L’analyse s’est révélée plus complexe que prévu. Par exemple, le spectromètre détectait aussi du détergent, des traces de peau humaine ou d’autres résidus, rendant difficile l’identification précise des fibres textiles.
Les résultats obtenus au microscope binoculaire étaient néanmoins parlants. Les textiles synthétiques (comme le polyester ou l’acrylique) relâchent davantage de fibres que le coton, ce qui confirme les observations d’autres études. Néanmoins, même les fibres naturelles ne sont pas totalement inoffensives. Elles sont parfois traitées chimiquement, teintées ou mélangées à des fibres synthétiques, ce qui complique leur dégradation.
J’ai également constaté que la quantité de microfibres libérées dépendait de nombreux facteurs, comme l’état d’usure du vêtement, la nature des fibres (vierges ou recyclées), le type de tissage, ainsi que les conditions de lavage (température, durée, type de détergent…). Cela rend toute généralisation difficile et souligne la complexité de cette pollution diffuse. D’où l’importance de développer des protocoles standardisés pour pouvoir comparer les données entre études et mieux comprendre le phénomène.
Enfin, même si l’analyse au microscope est relativement simple et accessible, elle reste limitée. Elle ne permet pas toujours d’identifier précisément les types de fibres, ni de quantifier les concentrations avec exactitude.
Mais pourquoi est-ce important ?
Parce que ces microfibres ne disparaissent pas une fois rejetées. Elles peuvent s’accumuler dans les milieux aquatiques, être ingérées par des organismes, entrer dans la chaîne alimentaire, et transporter avec elles des substances toxiques (colorants, antibactériens, retardateurs de flamme, etc.).
Et surtout, parce que malgré leur omniprésence, ces polluants ne sont pas encore réglementés de manière spécifique. Comme pour les pesticides ou les microplastiques, cette pollution est discrète mais continue. Chaque machine que l’on lance y contribue.
Ce travail m’a permis de mieux comprendre les enjeux liés aux microfibres textiles, mais aussi les limites méthodologiques actuelles. Il met en lumière la nécessité d’investir dans des outils d’analyse fiables et reproductibles, et de sensibiliser tant les consommateurs que les fabricants.
Et maintenant ?
Cette étude m’a donné envie d’aller plus loin, de tester d’autres approches.

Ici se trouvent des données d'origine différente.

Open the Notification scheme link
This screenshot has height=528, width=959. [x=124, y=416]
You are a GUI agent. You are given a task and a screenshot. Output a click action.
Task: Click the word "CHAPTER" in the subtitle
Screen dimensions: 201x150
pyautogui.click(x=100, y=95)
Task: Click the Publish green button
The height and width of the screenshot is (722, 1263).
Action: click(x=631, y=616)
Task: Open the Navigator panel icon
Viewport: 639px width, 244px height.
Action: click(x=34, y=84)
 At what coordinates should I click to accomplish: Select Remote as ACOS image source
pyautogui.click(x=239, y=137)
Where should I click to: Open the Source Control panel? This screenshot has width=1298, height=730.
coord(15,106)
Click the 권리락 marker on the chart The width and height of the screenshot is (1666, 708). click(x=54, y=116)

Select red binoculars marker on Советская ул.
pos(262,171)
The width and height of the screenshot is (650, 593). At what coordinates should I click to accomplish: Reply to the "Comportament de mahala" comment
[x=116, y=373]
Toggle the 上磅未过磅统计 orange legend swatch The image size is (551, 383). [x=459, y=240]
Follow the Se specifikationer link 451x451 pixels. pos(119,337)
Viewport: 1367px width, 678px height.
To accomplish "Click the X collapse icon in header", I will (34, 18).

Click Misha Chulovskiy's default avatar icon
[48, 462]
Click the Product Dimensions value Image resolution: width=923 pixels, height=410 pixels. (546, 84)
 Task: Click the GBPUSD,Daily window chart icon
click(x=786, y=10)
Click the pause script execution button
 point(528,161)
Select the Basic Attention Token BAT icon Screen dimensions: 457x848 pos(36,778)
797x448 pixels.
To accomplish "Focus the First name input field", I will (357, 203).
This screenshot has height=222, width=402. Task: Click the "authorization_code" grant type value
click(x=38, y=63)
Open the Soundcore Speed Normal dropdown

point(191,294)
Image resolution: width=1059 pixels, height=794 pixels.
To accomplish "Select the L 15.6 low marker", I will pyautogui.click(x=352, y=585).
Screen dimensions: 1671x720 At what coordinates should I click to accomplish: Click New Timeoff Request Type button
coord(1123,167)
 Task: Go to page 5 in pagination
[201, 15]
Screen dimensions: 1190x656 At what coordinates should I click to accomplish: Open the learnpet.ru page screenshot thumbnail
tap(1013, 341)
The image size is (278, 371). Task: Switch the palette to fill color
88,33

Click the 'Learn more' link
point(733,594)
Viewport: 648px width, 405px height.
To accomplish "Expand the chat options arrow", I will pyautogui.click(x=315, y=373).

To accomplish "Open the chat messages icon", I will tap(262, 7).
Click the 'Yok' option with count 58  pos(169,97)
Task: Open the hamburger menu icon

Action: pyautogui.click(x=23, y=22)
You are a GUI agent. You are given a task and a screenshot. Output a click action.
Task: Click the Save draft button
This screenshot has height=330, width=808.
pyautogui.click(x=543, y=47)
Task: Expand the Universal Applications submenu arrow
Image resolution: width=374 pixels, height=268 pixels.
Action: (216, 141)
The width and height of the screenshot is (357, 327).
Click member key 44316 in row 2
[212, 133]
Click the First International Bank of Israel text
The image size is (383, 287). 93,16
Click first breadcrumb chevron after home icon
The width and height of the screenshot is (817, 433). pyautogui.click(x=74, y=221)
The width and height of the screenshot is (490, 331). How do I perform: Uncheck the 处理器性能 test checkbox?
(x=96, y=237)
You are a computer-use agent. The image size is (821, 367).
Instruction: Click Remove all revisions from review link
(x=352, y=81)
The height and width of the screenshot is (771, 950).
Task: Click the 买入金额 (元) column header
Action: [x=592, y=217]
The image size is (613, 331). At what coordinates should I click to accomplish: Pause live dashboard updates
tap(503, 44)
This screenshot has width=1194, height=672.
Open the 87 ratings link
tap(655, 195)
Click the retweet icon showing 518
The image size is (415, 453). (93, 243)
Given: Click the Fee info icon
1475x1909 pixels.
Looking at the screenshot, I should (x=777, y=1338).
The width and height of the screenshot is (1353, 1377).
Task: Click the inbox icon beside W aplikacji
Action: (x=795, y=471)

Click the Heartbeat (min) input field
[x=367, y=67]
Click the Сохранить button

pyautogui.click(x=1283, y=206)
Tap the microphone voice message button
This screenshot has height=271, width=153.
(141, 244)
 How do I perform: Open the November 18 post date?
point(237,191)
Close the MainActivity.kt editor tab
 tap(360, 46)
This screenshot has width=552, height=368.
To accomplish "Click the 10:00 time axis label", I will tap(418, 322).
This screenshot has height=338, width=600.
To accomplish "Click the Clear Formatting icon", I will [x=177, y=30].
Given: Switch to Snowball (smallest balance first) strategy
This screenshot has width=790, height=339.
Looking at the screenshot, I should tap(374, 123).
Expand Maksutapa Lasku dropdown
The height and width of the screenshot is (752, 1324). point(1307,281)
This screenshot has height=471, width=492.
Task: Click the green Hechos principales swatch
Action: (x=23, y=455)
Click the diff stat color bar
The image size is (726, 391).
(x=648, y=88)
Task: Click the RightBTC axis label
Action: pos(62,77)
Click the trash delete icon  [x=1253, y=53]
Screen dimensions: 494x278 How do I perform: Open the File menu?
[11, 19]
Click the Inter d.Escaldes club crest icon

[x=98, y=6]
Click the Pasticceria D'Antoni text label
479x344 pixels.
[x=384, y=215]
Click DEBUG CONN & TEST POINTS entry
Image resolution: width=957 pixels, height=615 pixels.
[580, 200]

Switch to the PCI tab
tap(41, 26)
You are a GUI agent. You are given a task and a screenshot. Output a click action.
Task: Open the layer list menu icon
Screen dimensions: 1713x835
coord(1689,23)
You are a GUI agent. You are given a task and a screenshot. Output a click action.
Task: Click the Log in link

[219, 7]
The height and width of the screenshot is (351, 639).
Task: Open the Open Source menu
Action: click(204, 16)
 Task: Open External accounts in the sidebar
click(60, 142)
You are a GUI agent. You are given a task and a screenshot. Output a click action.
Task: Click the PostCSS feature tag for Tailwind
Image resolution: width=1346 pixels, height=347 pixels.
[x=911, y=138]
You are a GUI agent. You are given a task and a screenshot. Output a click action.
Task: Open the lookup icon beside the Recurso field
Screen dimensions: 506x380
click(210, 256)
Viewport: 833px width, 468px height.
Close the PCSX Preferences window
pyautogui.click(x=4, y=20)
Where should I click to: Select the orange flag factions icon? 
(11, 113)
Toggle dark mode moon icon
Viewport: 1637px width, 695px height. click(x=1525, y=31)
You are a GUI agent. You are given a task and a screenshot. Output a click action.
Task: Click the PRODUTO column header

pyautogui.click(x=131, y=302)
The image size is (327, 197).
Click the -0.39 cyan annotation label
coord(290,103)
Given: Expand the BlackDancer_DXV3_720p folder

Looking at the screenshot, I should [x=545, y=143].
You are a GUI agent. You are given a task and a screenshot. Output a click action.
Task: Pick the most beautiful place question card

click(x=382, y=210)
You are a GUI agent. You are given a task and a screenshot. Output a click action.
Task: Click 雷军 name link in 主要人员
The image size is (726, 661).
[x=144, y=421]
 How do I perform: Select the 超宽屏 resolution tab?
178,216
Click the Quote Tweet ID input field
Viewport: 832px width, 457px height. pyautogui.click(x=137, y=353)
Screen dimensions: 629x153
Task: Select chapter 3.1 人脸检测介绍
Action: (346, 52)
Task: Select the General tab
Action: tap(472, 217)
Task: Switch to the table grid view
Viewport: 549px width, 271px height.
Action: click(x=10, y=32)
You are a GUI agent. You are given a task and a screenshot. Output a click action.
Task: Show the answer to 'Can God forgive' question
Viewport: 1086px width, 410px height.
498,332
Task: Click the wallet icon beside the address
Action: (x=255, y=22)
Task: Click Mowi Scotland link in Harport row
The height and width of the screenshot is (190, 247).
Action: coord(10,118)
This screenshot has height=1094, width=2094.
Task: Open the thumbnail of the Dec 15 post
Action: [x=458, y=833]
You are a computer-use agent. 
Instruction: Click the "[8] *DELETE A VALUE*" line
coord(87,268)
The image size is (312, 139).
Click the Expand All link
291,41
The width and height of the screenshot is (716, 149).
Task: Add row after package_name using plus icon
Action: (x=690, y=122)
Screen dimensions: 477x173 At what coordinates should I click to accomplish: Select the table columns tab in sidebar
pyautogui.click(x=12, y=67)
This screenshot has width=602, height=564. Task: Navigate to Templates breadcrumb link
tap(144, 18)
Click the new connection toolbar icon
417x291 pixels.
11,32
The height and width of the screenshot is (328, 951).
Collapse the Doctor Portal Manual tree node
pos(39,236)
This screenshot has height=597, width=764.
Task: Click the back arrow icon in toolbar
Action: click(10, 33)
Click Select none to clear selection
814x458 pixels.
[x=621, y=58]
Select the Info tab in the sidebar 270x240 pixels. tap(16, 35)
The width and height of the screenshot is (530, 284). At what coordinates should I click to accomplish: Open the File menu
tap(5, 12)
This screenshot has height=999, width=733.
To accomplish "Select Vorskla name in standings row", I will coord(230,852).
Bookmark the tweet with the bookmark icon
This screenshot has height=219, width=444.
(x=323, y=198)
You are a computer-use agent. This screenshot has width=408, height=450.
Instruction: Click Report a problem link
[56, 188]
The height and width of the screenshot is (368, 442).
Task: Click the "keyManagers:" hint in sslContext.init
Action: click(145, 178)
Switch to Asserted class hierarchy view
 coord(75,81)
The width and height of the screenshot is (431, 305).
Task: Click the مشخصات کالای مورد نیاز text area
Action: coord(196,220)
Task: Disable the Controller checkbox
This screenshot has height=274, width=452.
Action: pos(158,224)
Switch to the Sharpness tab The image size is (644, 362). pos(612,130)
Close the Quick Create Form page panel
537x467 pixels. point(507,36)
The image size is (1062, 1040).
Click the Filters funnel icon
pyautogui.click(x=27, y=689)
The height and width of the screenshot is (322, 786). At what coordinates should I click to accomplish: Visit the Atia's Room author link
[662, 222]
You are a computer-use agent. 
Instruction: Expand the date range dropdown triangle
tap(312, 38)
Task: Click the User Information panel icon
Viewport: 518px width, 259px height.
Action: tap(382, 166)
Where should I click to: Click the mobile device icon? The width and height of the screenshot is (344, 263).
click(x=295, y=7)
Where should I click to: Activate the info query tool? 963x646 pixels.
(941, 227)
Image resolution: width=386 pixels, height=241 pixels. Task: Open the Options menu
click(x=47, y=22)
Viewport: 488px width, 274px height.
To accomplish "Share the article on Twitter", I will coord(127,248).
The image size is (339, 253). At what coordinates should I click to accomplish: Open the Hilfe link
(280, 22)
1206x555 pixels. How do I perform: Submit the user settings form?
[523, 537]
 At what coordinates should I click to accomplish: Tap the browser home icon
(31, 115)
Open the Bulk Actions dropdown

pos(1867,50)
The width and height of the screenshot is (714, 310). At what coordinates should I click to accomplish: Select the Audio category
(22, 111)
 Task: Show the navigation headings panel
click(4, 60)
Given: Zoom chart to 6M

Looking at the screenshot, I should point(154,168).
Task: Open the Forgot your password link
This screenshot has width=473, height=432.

Mais aussi de transmettre et de sensibiliser parce qu’avant de changer, il faut comprendre.
Une action aussi banale que faire une lessive a des conséquences insoupçonnées.
Et nous avons déjà des leviers à notre portée :
- Choisir des vêtements en matières durables ou peu traitées
- Réduire la fréquence de lavage et privilégier les cycles doux
- Utiliser des filtres à microfibres ou des dispositifs de rétention (par exemple : sacs Guppyfriend), un équipement qui devrait d’ailleurs devenir obligatoire sur les lave-linges neufs vendus en France dans les prochaines années
- Sensibiliser notre entourage à cette problématique émergente
Parce que chaque fibre compte. Et que comprendre ce phénomène, c’est aussi se donner les moyens de le limiter.

Article posté le 5 septembre 2025 par Léa Baumrucker, étudiante en Bachelor à l’Université de Lausanne, Suisse.